Always swinging for the fences, The Wachowski Siblings and Tom Tykwer's adaptation of David Mitchell's novel Cloud Atlas sounds incredibly ambitious.  The cast, which includes Tom Hanks, Halle Berry, Hugh Weaving, Jim Broadbent, Jim Sturgess, Susan Sarandon, Ben Whishaw, and Hugh Grant, has each of the actors playing different characters in different eras.  Furthermore, the actors will be undergoing radical transformations for their roles.  Whishaw says the actors are swapping genders and races, and now Hugh Grant says he has cameos as six "incredibly evil" characters, which is a radical transformation from his standard "charmingly befuddled" character.Hit the jump for more.Here's what Grant told Empire about his multiple roles in the film:

"I have six cameo parts in this strange, ambitious film," Grant explained. "I do a lot of killing and raping. I wear an awful lot of prosthetic make up, too. You probably won’t know that I am in the film! But it was a laugh. I thought before I read it that I’d turn it down, which I normally do, but I was interested in meeting the Wachowskis because I have always admired them enormously. And they are so charming and fascinating."
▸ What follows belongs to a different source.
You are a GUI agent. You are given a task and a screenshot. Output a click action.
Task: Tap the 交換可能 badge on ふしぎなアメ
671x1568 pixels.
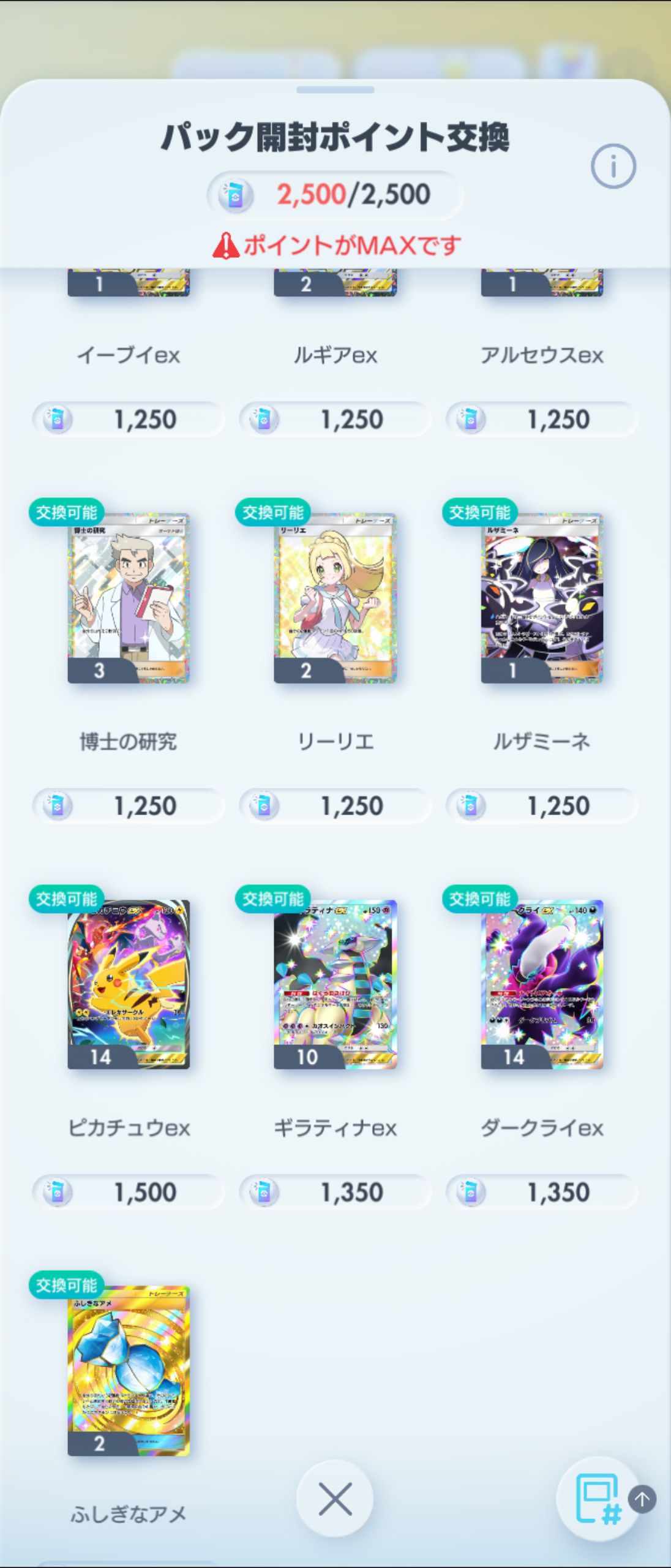pos(67,1285)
So any details on how the "killing and raping" will go down?

"I slightly called my own bluff. In one of the parts I am a cannibal, about 2000 years in the future, and I thought, 'I can do that. It’s easy.' And then I am suddenly standing in a cannibal skirt on a mountaintop in Germany and they are saying, 'You know, hungry! We must have that flesh-eating, like a leopard who is so hungry...' and I am thinking, 'I can’t do that! Just give me a witty line!'"
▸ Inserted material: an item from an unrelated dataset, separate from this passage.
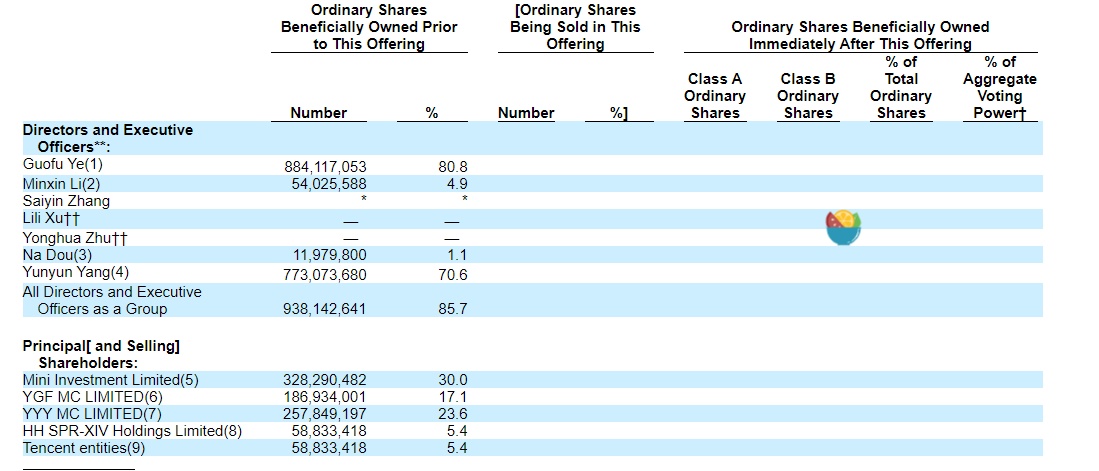The width and height of the screenshot is (1099, 471).
Task: Click the share number 884,117,053
Action: click(x=325, y=166)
I agree.  There's no reason that cannibals can't be witty and foppish.  Geez, Wachowskis and Tykwer.  Try to have a little imagination.
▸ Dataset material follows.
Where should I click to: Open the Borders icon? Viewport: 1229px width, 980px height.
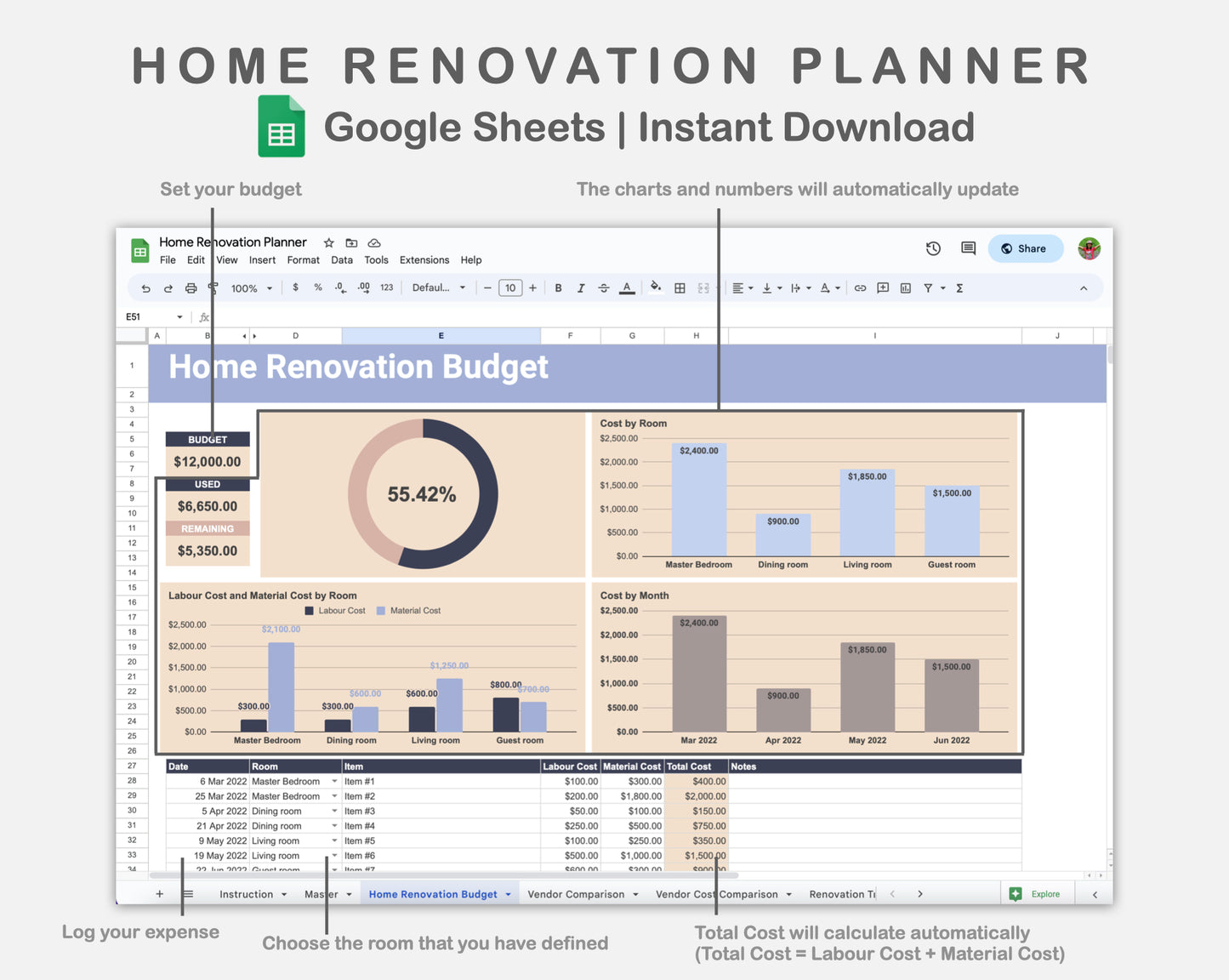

Here's the synopsis for David Mitchell's Cloud Atlas:

A reluctant voyager crossing the Pacific in 1850; a disinherited composer blagging a precarious livelihood in between-the-wars Belgium; a high-minded journalist in Governor Reagan’s California; a vanity publisher fleeing his gangland creditors; a genetically modified “dinery server” on death-row; and Zachry, a young Pacific Islander witnessing the nightfall of science and civilisation — the narrators of Cloud Atlas hear each other’s echoes down the corridor of history, and their destinies are changed in ways great and small.

In his captivating third novel, David Mitchell erases the boundaries of language, genre and time to offer a meditation on humanity’s dangerous will to power, and where it may lead us.